- Opening Delimiter -

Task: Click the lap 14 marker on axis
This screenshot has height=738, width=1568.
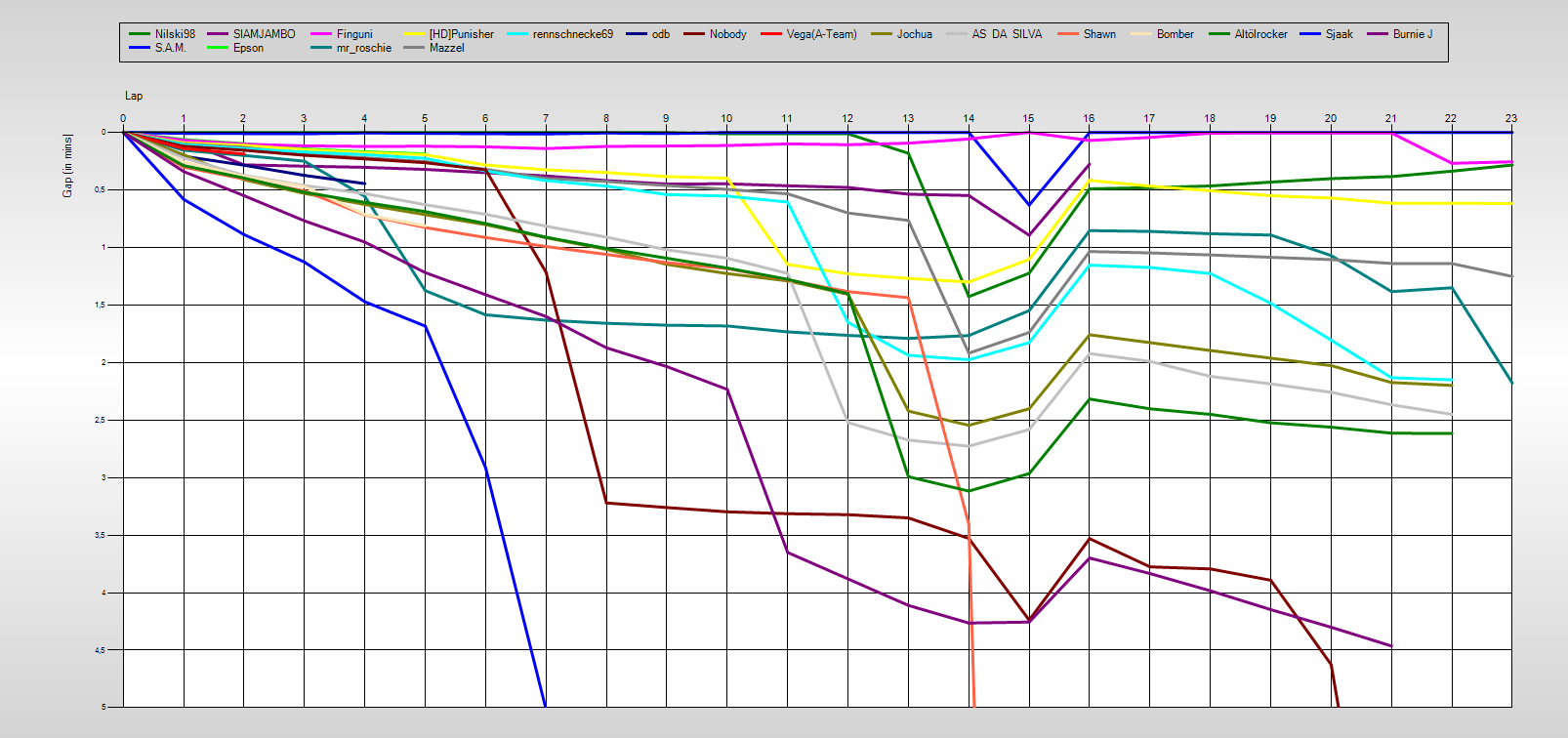Action: coord(969,119)
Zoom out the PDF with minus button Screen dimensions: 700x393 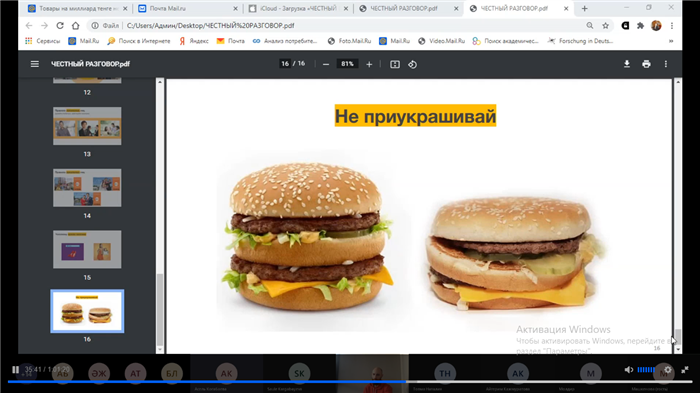(x=326, y=64)
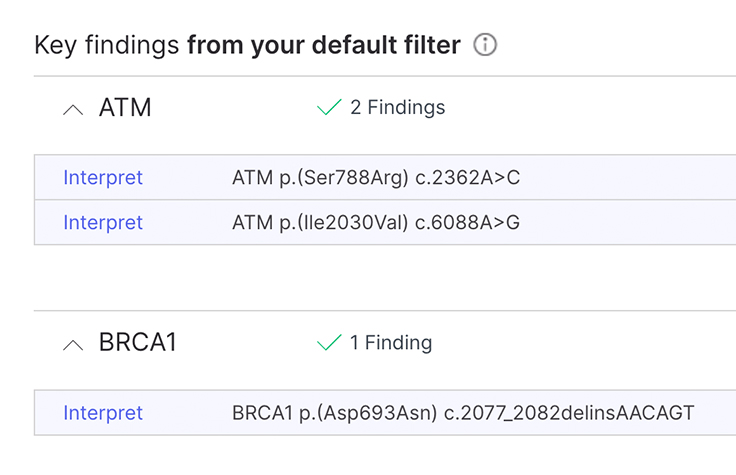This screenshot has height=475, width=736.
Task: Click the c.6088A>G coding change
Action: click(468, 222)
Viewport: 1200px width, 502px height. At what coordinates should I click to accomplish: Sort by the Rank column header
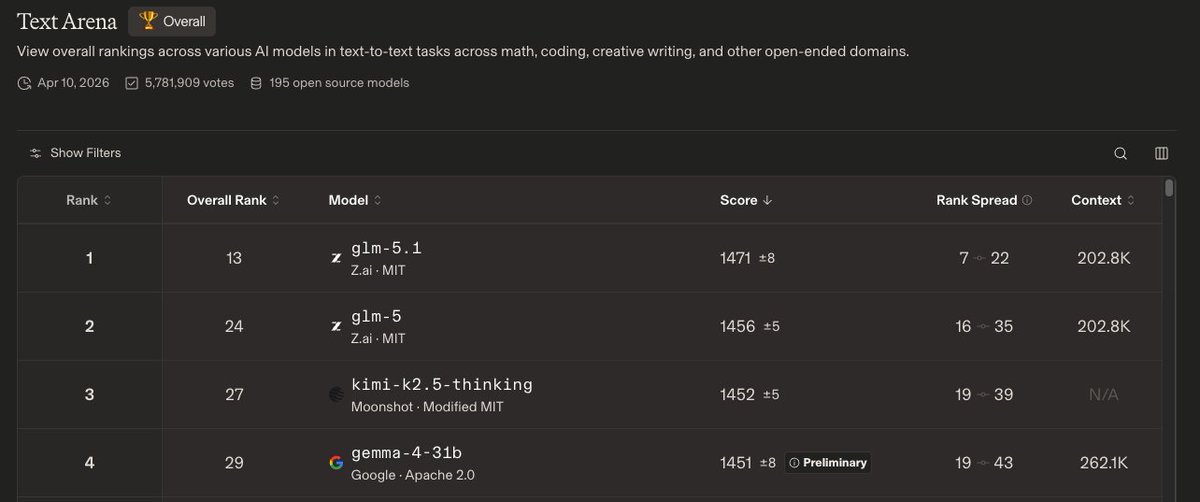click(x=89, y=200)
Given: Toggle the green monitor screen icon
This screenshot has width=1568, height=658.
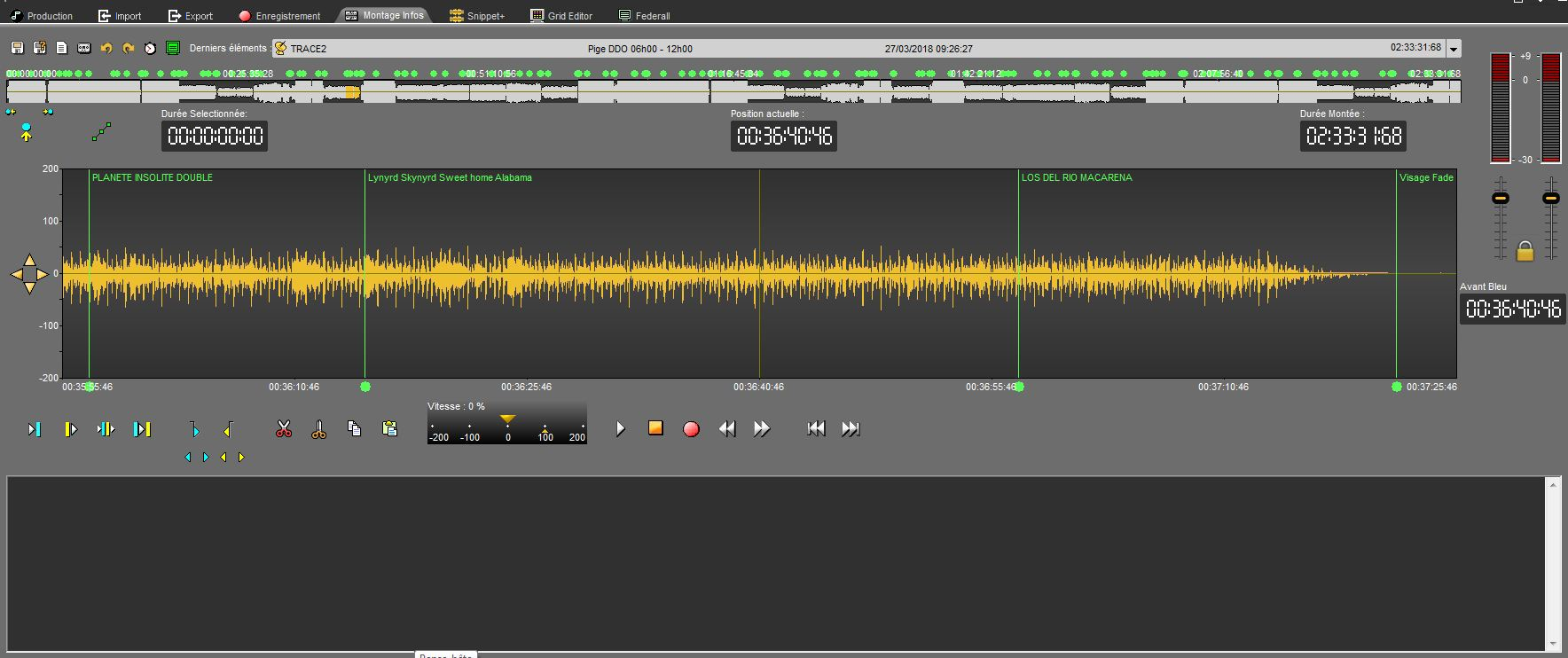Looking at the screenshot, I should (173, 48).
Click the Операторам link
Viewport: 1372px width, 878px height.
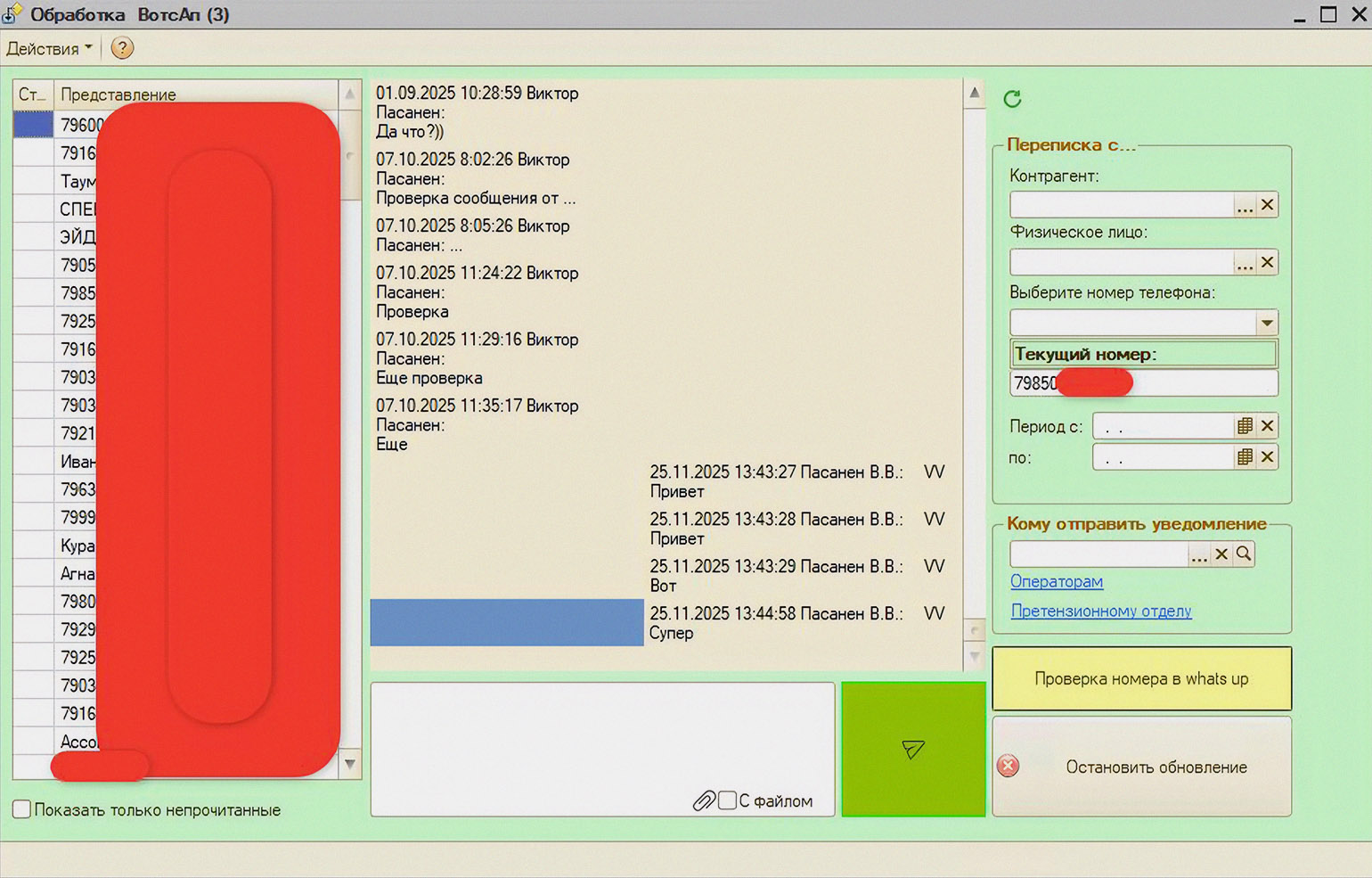click(x=1056, y=581)
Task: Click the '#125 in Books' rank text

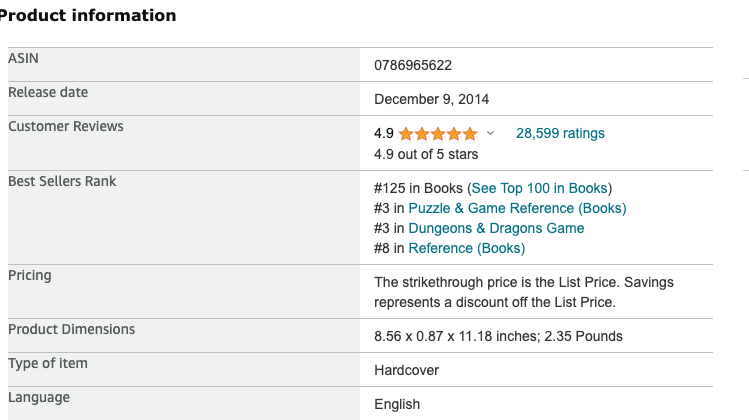Action: click(x=418, y=188)
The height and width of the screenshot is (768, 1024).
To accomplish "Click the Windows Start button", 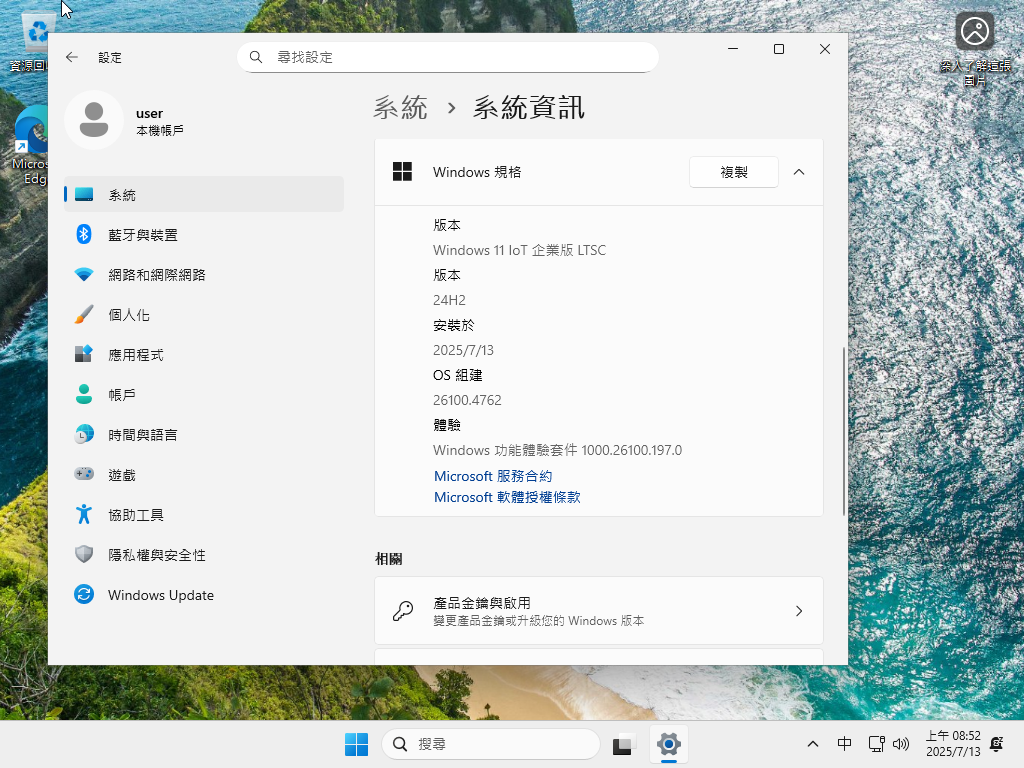I will 356,744.
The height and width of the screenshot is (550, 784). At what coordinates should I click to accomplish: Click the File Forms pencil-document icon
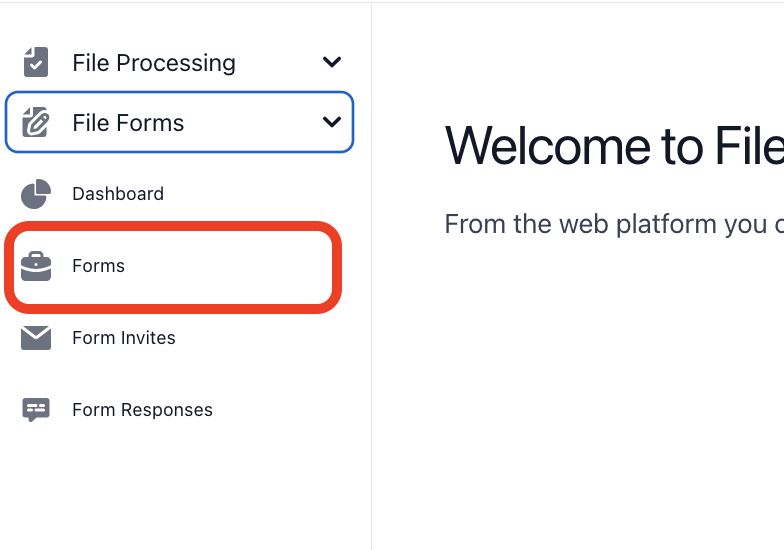coord(36,123)
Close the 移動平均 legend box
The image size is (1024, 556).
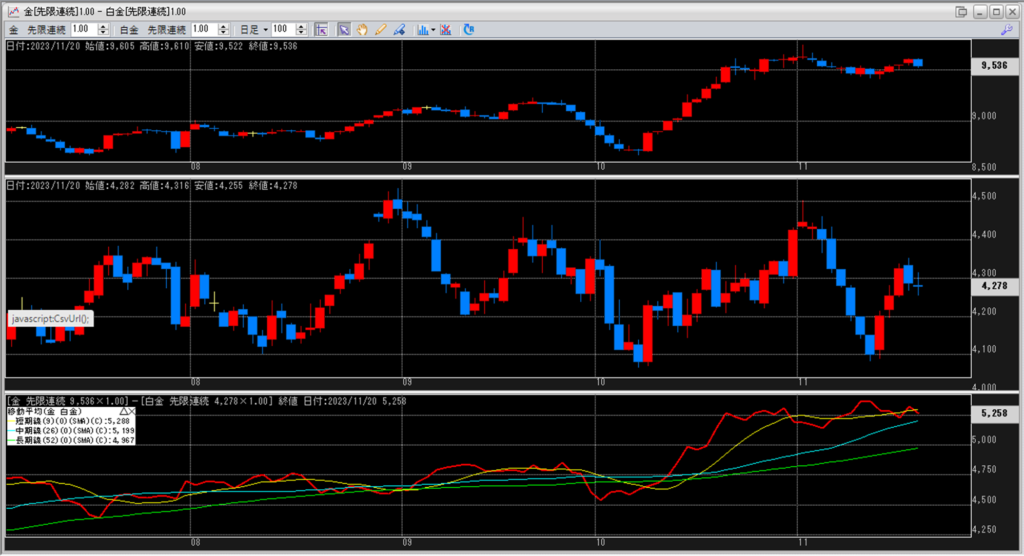(x=133, y=411)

- Closing Delimiter -

Task objective:
Please give again only those lines that run from the one containing "Close the 移動平均 legend box" through the final line of the listing, both included, exactly as written and without pictures.

Exercise output:
Close the 移動平均 legend box
The image size is (1024, 556).
(x=133, y=411)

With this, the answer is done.